Records shown:

+++

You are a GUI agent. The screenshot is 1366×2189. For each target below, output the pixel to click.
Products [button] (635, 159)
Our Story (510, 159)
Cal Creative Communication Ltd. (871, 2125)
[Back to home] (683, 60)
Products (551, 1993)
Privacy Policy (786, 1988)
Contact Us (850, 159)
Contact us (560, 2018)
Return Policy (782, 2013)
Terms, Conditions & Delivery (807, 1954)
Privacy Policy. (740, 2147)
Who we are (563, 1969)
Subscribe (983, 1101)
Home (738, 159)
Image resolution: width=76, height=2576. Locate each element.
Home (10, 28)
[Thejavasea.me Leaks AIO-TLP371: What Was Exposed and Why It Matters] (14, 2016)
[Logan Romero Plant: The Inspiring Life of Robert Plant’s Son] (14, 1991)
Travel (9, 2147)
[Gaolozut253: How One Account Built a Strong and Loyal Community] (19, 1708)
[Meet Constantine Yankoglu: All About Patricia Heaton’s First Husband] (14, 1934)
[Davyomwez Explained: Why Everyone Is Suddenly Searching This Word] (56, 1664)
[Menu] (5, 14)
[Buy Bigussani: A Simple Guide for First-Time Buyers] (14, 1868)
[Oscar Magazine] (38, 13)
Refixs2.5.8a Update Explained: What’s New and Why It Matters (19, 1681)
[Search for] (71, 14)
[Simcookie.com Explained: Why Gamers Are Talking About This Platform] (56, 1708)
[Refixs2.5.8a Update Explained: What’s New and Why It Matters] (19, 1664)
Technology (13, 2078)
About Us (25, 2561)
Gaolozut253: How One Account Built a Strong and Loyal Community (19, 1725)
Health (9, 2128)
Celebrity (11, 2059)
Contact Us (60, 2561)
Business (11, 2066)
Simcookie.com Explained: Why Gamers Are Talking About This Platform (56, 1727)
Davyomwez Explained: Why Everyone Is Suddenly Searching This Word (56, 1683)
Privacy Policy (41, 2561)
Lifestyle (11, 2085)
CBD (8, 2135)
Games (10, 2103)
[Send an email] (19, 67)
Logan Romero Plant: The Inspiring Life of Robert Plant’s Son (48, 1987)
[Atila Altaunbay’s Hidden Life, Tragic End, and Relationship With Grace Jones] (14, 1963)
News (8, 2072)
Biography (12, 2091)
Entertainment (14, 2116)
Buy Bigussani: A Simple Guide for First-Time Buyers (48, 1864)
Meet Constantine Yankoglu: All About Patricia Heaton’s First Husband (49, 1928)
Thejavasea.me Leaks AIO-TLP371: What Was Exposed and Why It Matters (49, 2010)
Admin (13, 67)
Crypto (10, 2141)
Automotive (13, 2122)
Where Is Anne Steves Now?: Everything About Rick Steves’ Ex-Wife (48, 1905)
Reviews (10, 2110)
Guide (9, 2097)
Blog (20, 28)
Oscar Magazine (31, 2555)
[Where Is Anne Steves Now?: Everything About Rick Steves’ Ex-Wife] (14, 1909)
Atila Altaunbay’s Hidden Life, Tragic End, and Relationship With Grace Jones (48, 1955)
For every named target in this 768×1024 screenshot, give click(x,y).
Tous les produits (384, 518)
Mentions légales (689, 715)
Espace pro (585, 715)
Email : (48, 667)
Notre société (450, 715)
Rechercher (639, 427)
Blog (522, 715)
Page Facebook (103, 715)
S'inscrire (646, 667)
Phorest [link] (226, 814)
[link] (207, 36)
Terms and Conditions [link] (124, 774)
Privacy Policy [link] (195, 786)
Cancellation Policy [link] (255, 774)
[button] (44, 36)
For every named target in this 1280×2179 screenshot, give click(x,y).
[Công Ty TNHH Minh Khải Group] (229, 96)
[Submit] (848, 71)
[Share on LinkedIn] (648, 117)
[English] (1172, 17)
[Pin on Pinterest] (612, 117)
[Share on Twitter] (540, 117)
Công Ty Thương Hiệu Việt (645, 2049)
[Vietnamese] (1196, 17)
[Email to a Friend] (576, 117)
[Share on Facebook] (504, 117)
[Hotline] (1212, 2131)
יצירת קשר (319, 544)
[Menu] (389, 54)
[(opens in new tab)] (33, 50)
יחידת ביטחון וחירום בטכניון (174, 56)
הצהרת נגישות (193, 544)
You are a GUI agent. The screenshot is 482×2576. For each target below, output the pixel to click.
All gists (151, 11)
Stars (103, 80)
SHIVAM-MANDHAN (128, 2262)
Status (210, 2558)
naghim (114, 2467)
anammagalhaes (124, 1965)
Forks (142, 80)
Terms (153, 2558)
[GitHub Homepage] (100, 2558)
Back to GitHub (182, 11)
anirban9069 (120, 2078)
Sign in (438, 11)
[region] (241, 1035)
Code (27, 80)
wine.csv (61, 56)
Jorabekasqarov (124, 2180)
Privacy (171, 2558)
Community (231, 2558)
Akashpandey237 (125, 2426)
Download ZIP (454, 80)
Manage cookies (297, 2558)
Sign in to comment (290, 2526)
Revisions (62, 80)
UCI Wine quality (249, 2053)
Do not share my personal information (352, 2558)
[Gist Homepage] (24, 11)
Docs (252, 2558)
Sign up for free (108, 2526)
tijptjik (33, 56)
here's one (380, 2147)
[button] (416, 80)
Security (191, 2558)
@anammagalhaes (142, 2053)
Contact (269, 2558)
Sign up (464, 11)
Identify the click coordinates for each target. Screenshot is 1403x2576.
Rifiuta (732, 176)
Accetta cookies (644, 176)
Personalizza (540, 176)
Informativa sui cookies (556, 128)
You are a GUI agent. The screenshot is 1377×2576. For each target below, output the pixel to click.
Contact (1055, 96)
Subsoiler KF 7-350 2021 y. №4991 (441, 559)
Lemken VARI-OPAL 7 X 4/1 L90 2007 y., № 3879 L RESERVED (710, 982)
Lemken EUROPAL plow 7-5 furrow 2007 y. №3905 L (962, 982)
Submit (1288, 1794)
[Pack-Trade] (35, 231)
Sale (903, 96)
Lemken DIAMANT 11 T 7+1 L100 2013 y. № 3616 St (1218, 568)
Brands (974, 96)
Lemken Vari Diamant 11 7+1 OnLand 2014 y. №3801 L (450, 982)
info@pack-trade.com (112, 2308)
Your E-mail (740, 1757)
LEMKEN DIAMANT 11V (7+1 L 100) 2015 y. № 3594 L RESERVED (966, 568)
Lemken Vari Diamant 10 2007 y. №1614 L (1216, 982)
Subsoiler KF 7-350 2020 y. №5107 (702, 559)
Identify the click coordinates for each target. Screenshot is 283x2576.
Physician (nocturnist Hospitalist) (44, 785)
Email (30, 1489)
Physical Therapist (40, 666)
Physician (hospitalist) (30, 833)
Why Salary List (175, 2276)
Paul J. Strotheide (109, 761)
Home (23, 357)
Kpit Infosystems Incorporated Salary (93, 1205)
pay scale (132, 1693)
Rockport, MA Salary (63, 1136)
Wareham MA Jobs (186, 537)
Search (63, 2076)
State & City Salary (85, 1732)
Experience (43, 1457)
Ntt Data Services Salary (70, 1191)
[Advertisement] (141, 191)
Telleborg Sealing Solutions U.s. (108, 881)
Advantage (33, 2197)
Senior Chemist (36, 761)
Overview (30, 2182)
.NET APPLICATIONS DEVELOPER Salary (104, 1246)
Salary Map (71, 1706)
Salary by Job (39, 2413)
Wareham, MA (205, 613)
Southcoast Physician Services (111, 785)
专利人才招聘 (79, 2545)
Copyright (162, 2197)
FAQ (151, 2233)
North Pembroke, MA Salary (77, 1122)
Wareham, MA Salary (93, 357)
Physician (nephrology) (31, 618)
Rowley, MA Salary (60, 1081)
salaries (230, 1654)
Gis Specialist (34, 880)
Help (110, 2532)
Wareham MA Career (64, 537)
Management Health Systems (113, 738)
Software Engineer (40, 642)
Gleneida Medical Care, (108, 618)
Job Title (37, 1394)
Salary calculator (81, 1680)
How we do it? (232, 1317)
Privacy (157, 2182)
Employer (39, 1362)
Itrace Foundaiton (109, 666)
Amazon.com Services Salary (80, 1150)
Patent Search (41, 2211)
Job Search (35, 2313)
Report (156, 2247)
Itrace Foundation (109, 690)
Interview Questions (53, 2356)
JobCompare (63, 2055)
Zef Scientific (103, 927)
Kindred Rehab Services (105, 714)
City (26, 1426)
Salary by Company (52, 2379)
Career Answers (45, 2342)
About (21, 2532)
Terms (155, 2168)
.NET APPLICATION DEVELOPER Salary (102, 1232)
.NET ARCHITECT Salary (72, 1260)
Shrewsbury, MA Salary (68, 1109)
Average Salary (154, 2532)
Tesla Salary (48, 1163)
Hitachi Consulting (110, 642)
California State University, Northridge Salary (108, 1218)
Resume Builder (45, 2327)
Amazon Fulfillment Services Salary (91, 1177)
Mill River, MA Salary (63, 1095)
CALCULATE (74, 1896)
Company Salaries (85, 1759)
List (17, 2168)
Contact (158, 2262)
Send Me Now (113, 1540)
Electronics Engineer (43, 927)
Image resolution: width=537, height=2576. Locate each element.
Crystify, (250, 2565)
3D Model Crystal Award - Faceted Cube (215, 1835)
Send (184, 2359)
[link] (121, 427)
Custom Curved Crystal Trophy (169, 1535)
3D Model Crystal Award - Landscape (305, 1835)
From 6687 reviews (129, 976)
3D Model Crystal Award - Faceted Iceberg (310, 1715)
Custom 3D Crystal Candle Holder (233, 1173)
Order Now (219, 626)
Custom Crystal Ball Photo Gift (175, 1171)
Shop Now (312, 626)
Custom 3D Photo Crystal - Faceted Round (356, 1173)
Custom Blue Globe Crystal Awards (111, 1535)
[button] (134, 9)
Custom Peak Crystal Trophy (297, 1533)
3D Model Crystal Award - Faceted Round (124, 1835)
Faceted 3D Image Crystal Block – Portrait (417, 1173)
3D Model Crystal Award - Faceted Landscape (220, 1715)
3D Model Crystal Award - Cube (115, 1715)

+++

Work to complete: Transcribe exactly, and only, the lines from the opening line of the records through the line containing "[Gaolozut253: How One".

Solution:
You are a GUI agent. The screenshot is 1366×2189. For each target below, output the pixel to click.
Products [button] (635, 159)
Our Story (510, 159)
Cal Creative Communication Ltd. (871, 2125)
[Back to home] (683, 60)
Products (551, 1993)
Privacy Policy (786, 1988)
Contact Us (850, 159)
Contact us (560, 2018)
Return Policy (782, 2013)
Terms, Conditions & Delivery (807, 1954)
Privacy Policy. (740, 2147)
Who we are (563, 1969)
Subscribe (983, 1101)
Home (738, 159)
Image resolution: width=76, height=2576. Locate each element.
Home (10, 28)
[Thejavasea.me Leaks AIO-TLP371: What Was Exposed and Why It Matters] (14, 2016)
[Logan Romero Plant: The Inspiring Life of Robert Plant’s Son] (14, 1991)
Travel (9, 2147)
[Gaolozut253: How One Account Built a Strong and Loyal Community] (19, 1708)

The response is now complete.